**GOAL OF THE EXERCISE:** Render the material below as a Markdown table with the columns No. and Line, giving each line its own row and skipping blank lines. Leave the pictures out of the answer.

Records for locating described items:
========
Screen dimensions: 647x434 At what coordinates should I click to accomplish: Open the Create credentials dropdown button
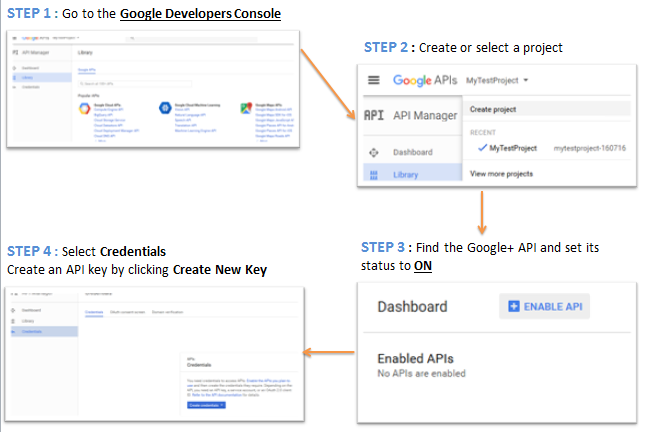tap(206, 404)
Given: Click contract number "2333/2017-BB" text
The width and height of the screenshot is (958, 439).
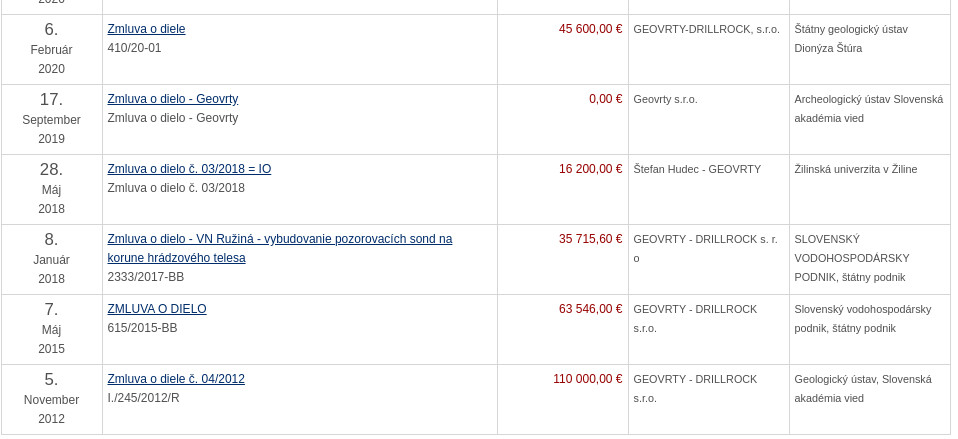Looking at the screenshot, I should 146,277.
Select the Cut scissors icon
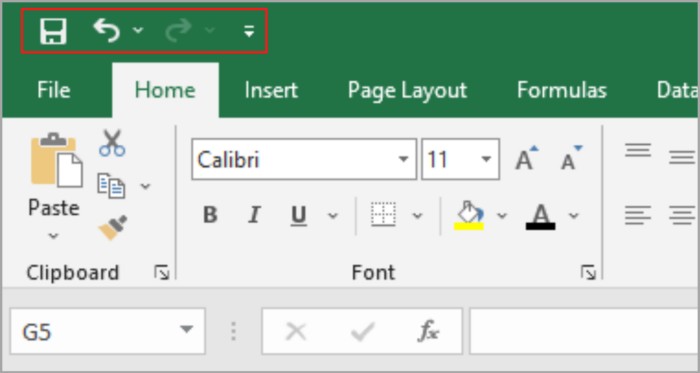Image resolution: width=700 pixels, height=373 pixels. (x=112, y=143)
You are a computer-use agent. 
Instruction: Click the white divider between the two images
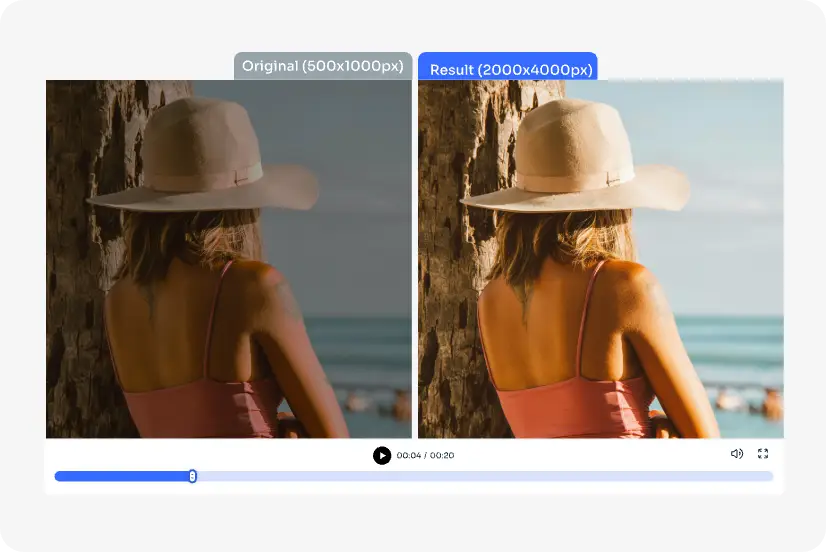[x=415, y=260]
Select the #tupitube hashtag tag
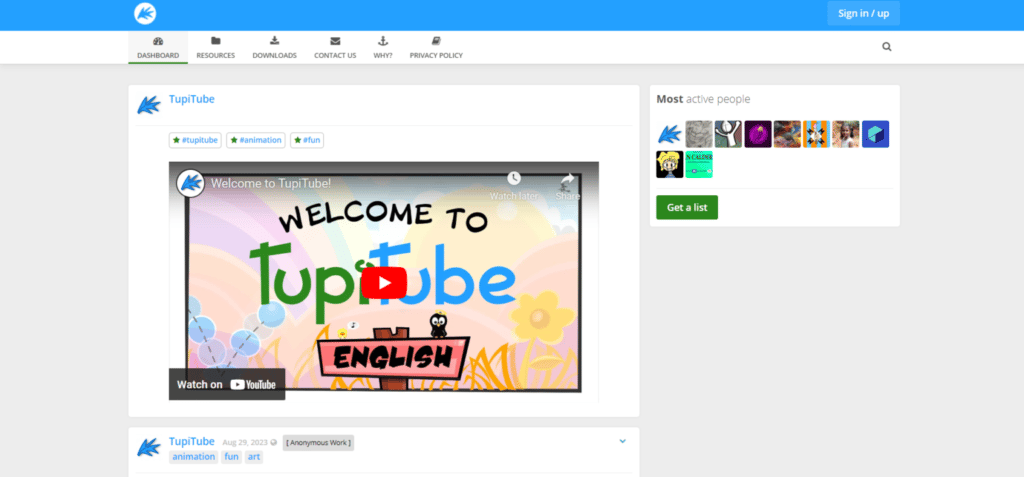1024x477 pixels. click(x=195, y=140)
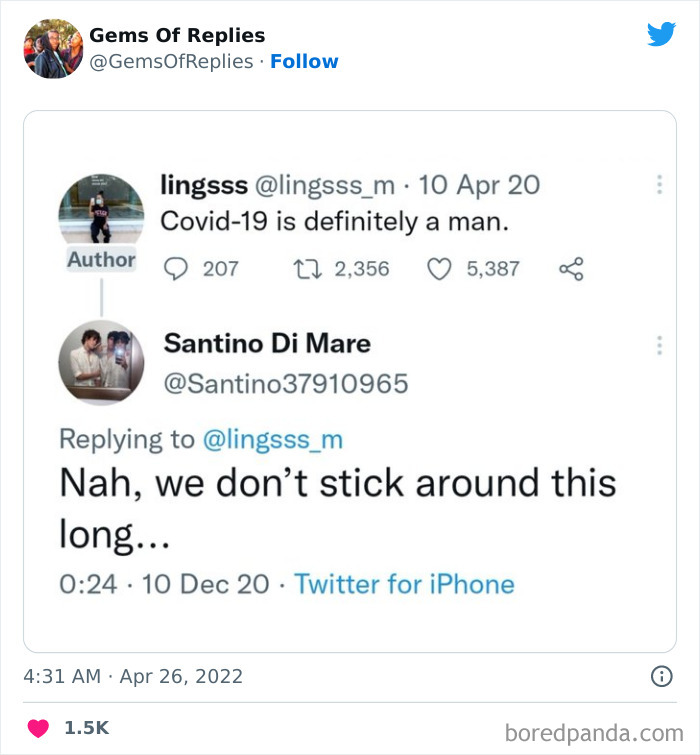Click the 4:31 AM Apr 26, 2022 timestamp
The height and width of the screenshot is (755, 700).
[133, 677]
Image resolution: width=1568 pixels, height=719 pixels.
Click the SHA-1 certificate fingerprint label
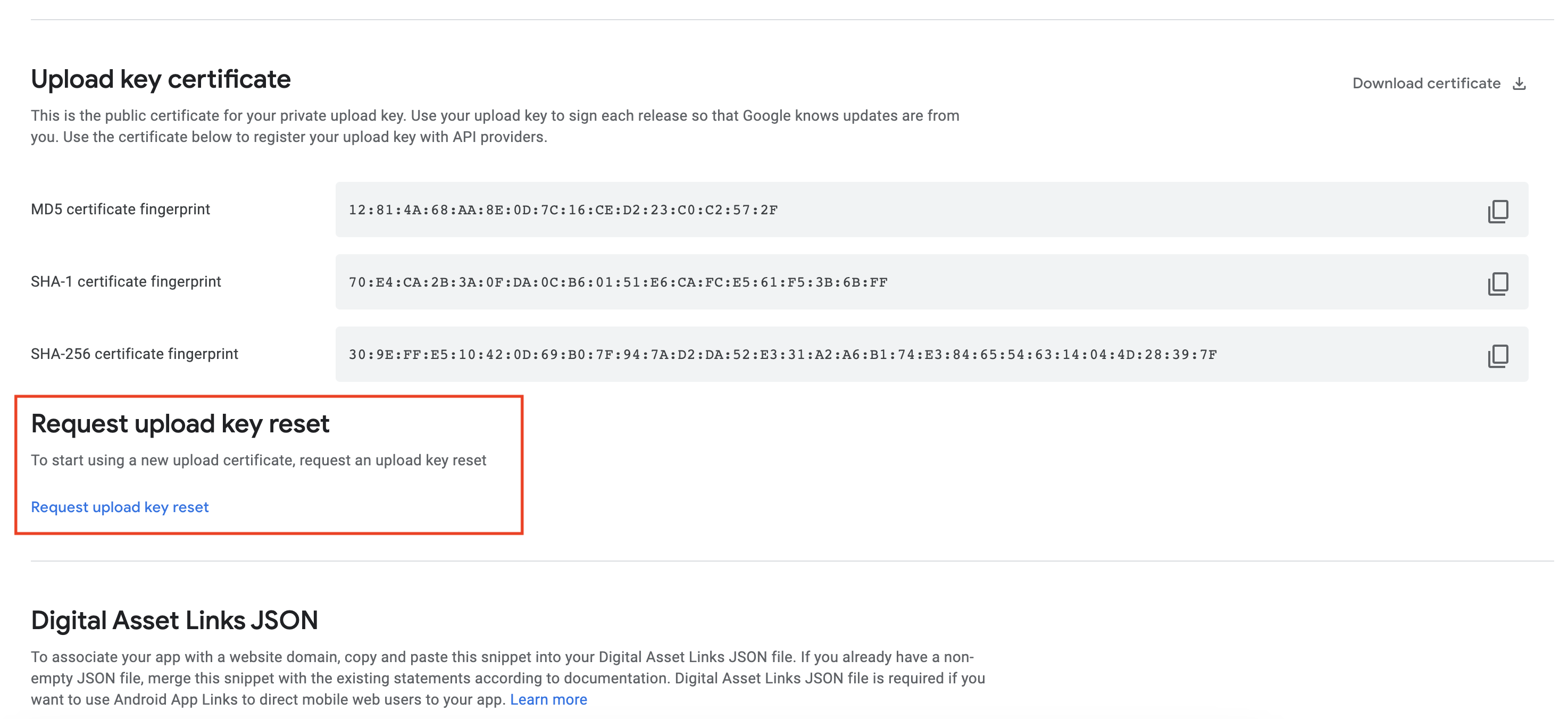(126, 282)
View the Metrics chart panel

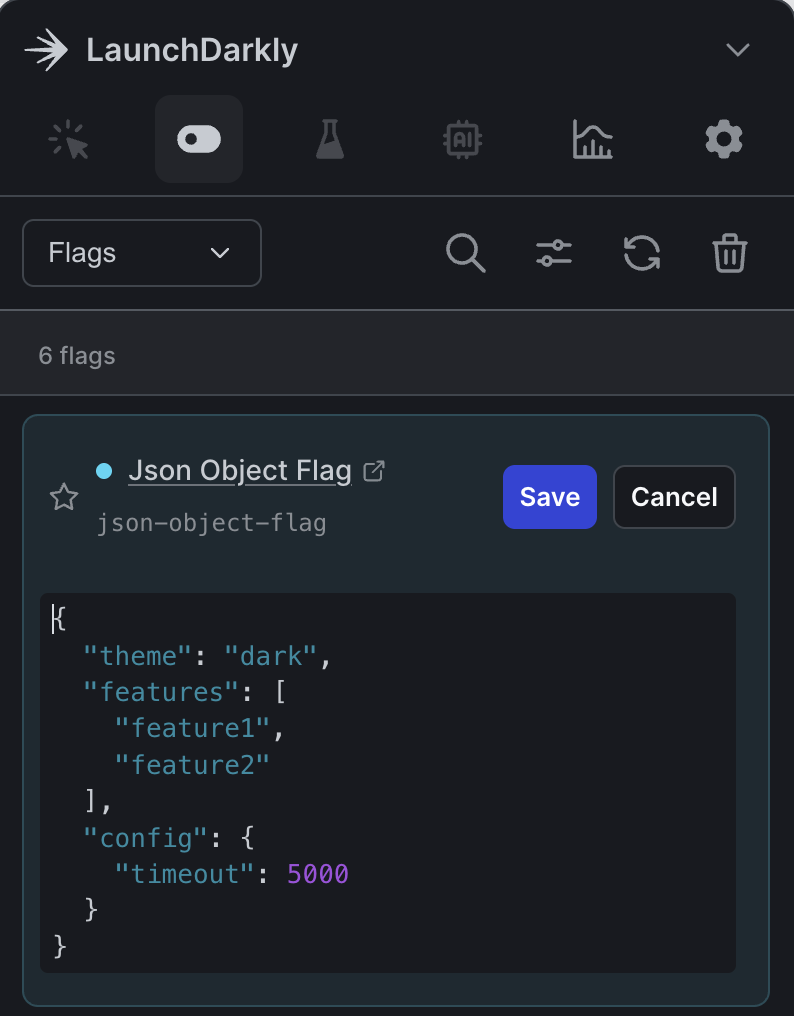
========
**THE OUTPUT:**
| No. | Line |
|---|---|
| 1 | Screen dimensions: 647x434 At what coordinates should I click to accomplish: Open the Create credentials dropdown button |
| 2 | tap(206, 404) |
| 3 | Given: Click contract number "2333/2017-BB" text |
| 4 | The width and height of the screenshot is (958, 439). |
| 5 | Looking at the screenshot, I should 146,277. |
| 6 | Select the Cut scissors icon |
| 7 | Image resolution: width=700 pixels, height=373 pixels. (x=112, y=143) |
| 8 | You are a computer-use agent.  |
| 9 | Instruction: Click the white divider between the two images |
| 10 | [x=415, y=260] |
| 11 | Select the #tupitube hashtag tag |
| 12 | 1024x477 pixels. click(x=195, y=140) |
| 13 | Click the 4:31 AM Apr 26, 2022 timestamp |
| 14 | The height and width of the screenshot is (755, 700). |
| 15 | [133, 677] |
| 16 | Image resolution: width=1568 pixels, height=719 pixels. |
| 17 | Click the SHA-1 certificate fingerprint label |
| 18 | (126, 282) |
| 19 | View the Metrics chart panel |